Esse espetáculo nasce de uma região como essa, o Complexo do Alemão, onde os serviços de saúde, educação, limpeza e abastecimento de água não atendem às necessidades locais. Ah! Também é a favela mais perigosa do Rio de Janeiro.

A companhia de teatro tem 10 anos. Não pensem que tem sido fácil para eles se manterem no mercado. Desde o início da sua história, os perrengues rondam esses artistas, que heroicamente teimam em fazer arte!

“O grupo foi criado depois que seus integrantes perderam o curso de teatro em que atuavam, devido a um incêndio criminoso na sede da ONG onde as aulas eram oferecidas. Por isso o nome do grupo, "Contrabando": fazer teatro mesmo sem autorização”.

O espetáculo não é uma obra-prima, mas tem verdade, a verdade fidedigna da barraca da Claudia, onde o pai vende pipa. Lembra aquelas barracas cheias de bugigangas que estão na entrada da comunidade da Rocinha, as que conhecemos, mas que fingimos não ver, quando atravessamos a Zona Sul para chegarmos à Barra da Tijuca?

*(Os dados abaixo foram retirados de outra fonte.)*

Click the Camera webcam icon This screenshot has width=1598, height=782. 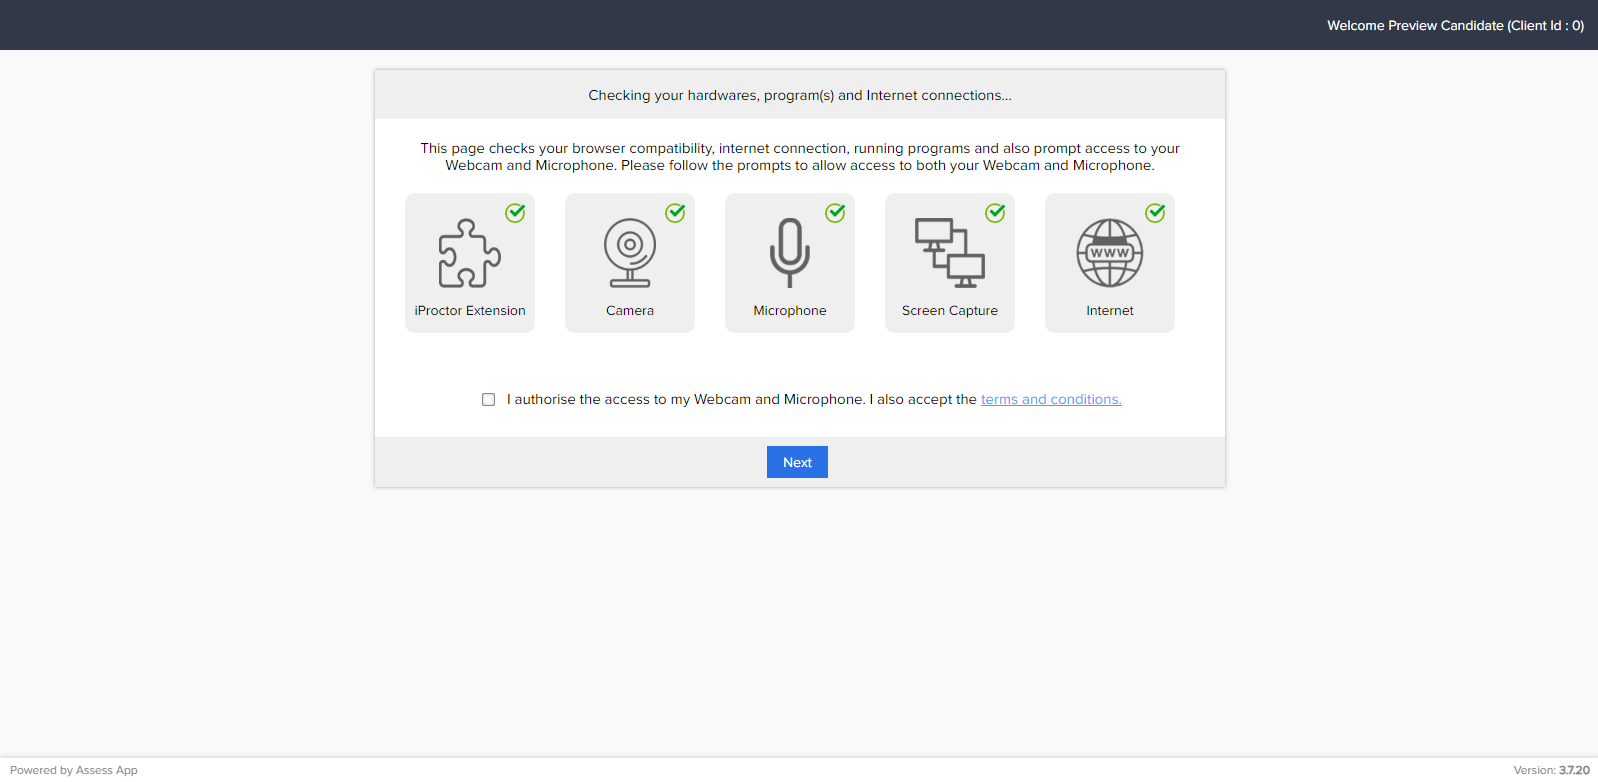[629, 253]
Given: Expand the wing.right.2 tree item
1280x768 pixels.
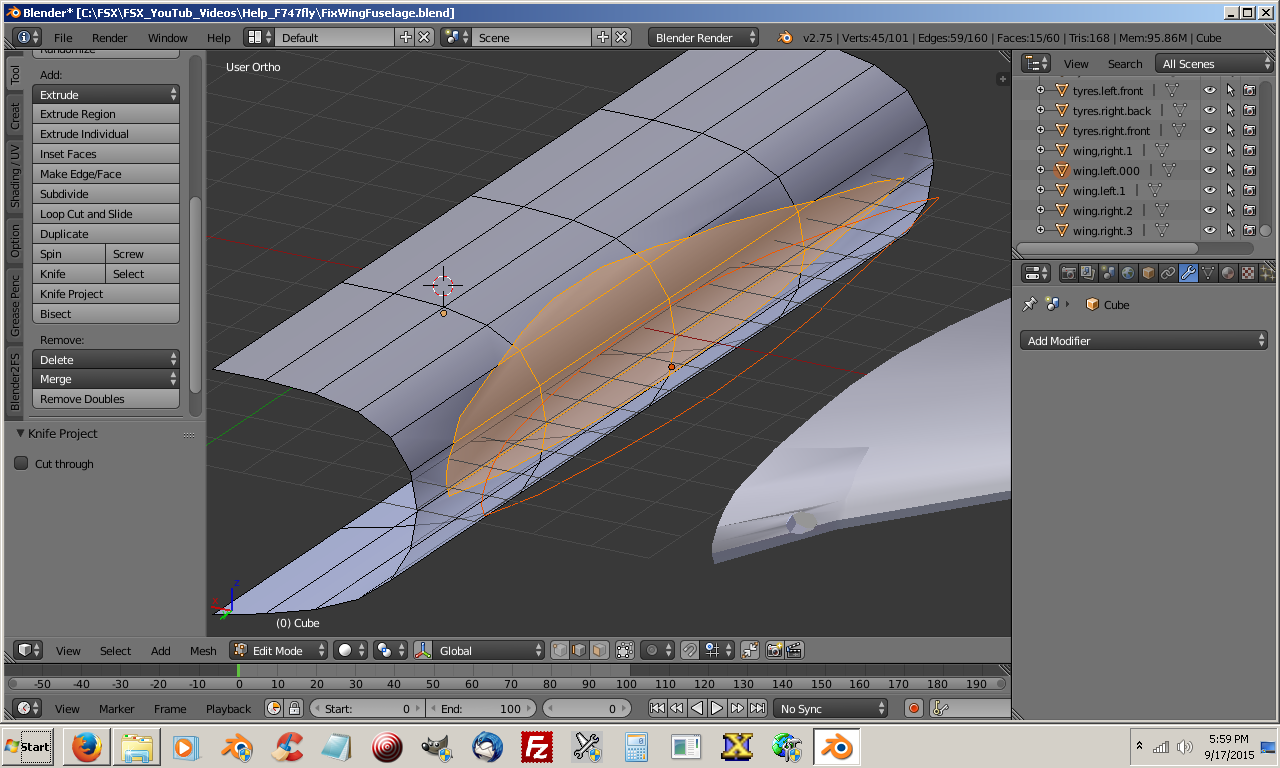Looking at the screenshot, I should (1040, 210).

O figurino também não é aquela indumentária que estamos acostumados a ver nos palcos. São exatamente como aquelas que assistimos quando algumas notícias chegam de lá, informações nem sempre muito boas.

Portanto, senhores, o cenógrafo e figurinista entenderam o propósito do espetáculo, que era levar ao Sesc Tijuca a existência de um lado da cidade em que tentam fingir sua inexistência, mas são apenas tentativas frustradas. Querendo ou não, eles estão chegando e mostrando a forma de vida que cabe a eles. A verdade chega em forma de arte também.

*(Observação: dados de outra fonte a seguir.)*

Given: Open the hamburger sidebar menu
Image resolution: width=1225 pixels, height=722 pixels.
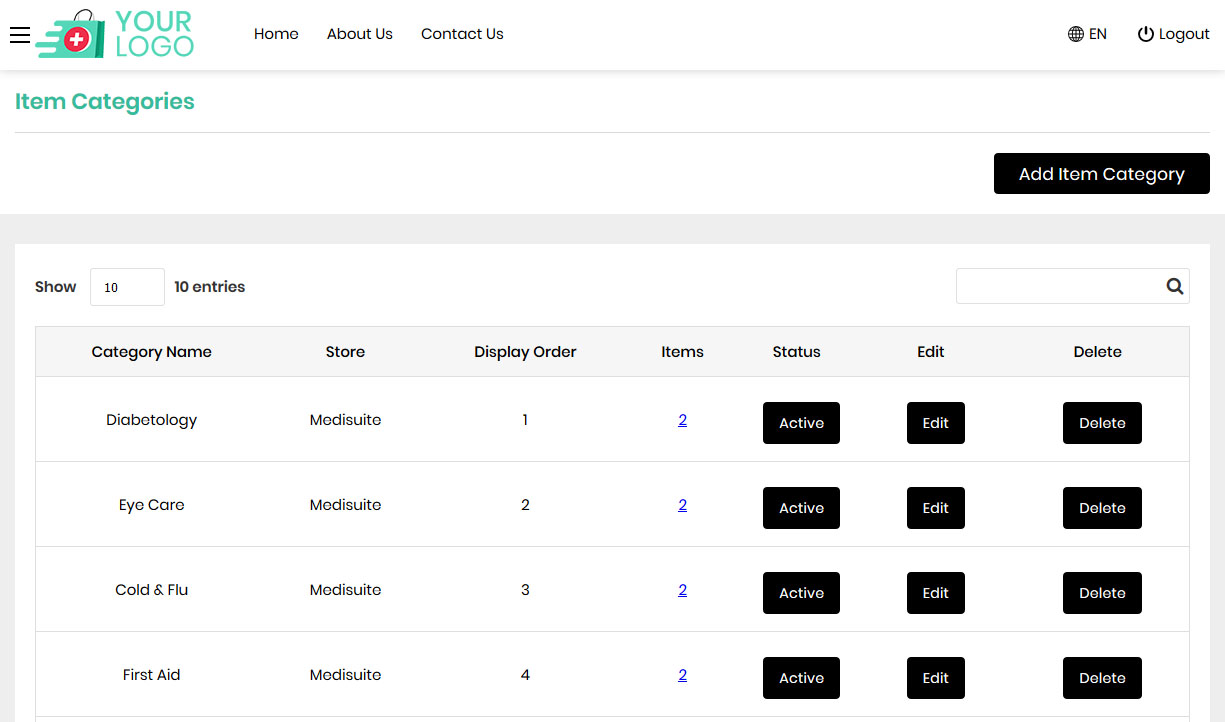Looking at the screenshot, I should (x=20, y=35).
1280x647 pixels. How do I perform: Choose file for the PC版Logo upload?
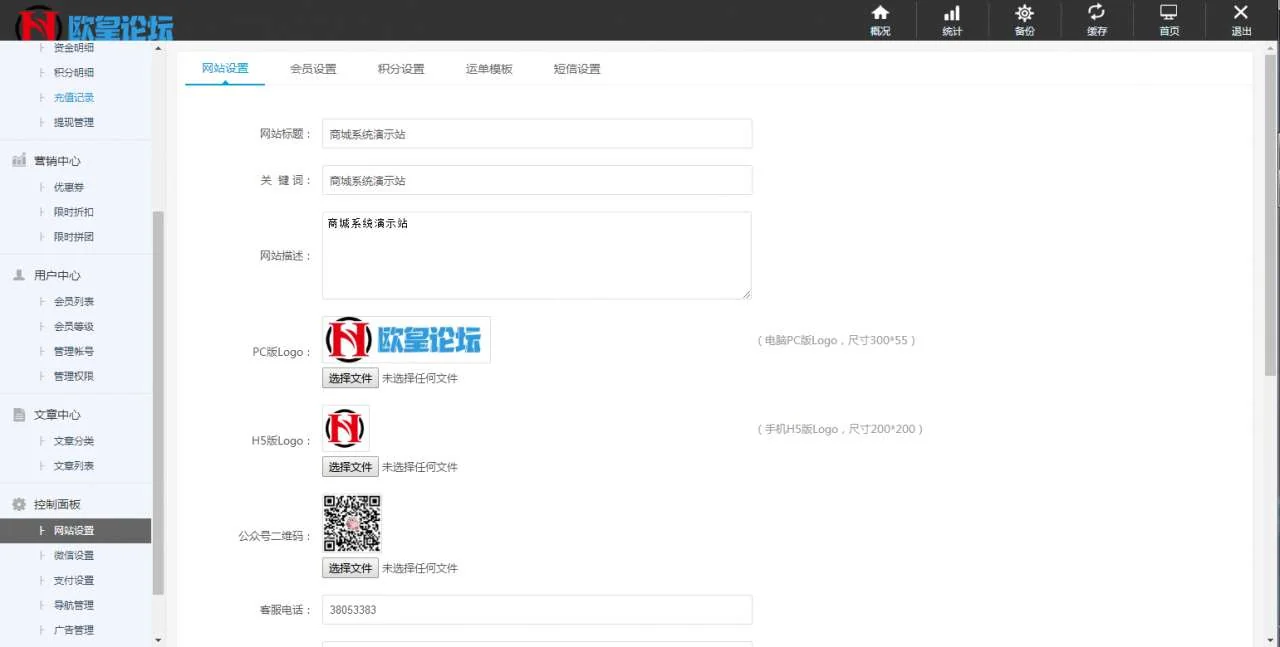coord(350,378)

Segundo a fala do diretor do espetáculo, Rohan Baruck, a estética não poderia ser diferente da que foi montada. "Se falamos de uma comunidade, é ela que quero mostrar”.

O texto defende a vida dos moradores das comunidades, que a todo tempo é julgada. Dentro da favela há vida, há poesia. “A pipa tem carne, osso e pele, tem linha que corta. Assim é a vida: voamos e também caímos. É uma reflexão textual que estará eternizada em mim. Portanto, há poesia também"

O texto apresenta um compilado de vivências da atriz que, além de atuar, também é dramaturga, Nilda Andrade. Com um conjunto de marcas linguísticas usuais das comunidades.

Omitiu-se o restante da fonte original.